10 Desember 2024, untuk memperingati Hari Hak Asasi Manusia Internasional, Suara 3 Zaman menyelenggarakan diskusi publik yang bertempat di Sekolah Tinggi Pembangunan Masyarakat Desa (APMD) Yogyakarta. Pertemuan tersebut dihadiri oleh Sukinah, atau yang kerap disapa dengan “Yu Sukinah,” sebagai saksi atas matinya keadilan HAM di Indonesia. Sukinah bukan hanya petani biasa dari Pegunungan Kendeng Utara, melainkan simbol perlawanan rakyat kecil terhadap ketidakadilan negeri ini. Pada kesempatan tersebut, Sukinah menceritakan perjuangannya bersama perempuan setempat dalam menghadapi realitas pahit di Indonesia.
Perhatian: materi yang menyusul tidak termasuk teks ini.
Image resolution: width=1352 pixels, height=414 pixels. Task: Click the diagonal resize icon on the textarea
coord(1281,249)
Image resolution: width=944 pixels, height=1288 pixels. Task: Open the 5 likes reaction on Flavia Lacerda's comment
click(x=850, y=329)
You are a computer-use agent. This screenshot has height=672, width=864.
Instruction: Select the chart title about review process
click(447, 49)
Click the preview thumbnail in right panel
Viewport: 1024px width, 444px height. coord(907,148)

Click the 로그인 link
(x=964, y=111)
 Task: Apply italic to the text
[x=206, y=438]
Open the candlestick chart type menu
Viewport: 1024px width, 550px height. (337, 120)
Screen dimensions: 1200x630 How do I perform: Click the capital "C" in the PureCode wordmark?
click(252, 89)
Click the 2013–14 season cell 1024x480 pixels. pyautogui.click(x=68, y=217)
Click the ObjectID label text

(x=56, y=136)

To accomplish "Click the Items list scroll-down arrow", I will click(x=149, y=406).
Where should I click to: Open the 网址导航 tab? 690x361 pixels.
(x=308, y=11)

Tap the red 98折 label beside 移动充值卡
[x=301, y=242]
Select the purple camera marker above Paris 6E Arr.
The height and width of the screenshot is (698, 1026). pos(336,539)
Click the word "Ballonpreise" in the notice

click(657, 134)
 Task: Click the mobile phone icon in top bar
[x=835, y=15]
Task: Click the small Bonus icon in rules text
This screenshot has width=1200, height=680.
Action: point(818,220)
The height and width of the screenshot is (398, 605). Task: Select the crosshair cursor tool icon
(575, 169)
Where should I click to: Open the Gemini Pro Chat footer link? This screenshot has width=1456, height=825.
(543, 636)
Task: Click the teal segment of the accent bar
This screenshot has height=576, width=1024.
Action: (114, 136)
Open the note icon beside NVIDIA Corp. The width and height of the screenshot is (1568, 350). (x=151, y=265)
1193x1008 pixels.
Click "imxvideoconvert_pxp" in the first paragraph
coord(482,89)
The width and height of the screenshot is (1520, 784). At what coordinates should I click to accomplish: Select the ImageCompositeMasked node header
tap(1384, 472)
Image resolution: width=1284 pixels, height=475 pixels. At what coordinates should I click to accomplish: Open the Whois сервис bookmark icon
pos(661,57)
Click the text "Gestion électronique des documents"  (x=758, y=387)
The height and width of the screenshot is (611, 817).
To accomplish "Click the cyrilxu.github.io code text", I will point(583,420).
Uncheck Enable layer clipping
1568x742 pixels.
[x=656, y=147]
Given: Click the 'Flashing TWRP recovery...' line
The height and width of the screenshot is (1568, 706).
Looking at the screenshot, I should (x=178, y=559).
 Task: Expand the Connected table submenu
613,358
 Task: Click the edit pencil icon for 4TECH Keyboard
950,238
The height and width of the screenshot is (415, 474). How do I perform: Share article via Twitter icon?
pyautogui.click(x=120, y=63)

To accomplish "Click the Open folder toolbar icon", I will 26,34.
Perjuangan Melawan Pabrik Semen
Sukinah memulai perjuangannya pada tahun 2013 bersama sekitar 80 perempuan dari desanya. Mereka menentang pendirian pabrik semen di wilayah mereka karena pabrik tersebut merusak lingkungan dan kehidupan masyarakat setempat. Sukinah menyatakan bahwa keberadaan pabrik semen diwilayahnya menyebabkan udara menjadi kotor dan lahan pertanian, yang menjadi sumber mata pencaharian masyarakat, dikeruk untuk kepentingan perusahaan semen.
Ketika peletakan batu pertama pabrik semen dilakukan, Sukinah dan perempuan lainnya menghadang di pintu masuk lokasi pembangunan. Mereka bermaksud menyuarakan keresahan atas dampak pembangunan pabrik tersebut. Namun, alih-alih didengar, mereka justru dihadapkan oleh aparat bersenjata lengkap, termasuk TNI, polisi, dan Brimob. Mereka juga mencoba melapor kepada Ganjar Pranowo, Gubernur Jawa Tengah kala itu, tetapi justru mendapatkan respons, “Apakah sudah membaca AMDAL-nya?” Masyarakat yang tidak akrab dengan istilah itu hanya memahami bahwa AMDAL berarti pacul dan lahan. Adegan ini memperlihatkan ketimpangan kuasa antara rakyat kecil dan penguasa.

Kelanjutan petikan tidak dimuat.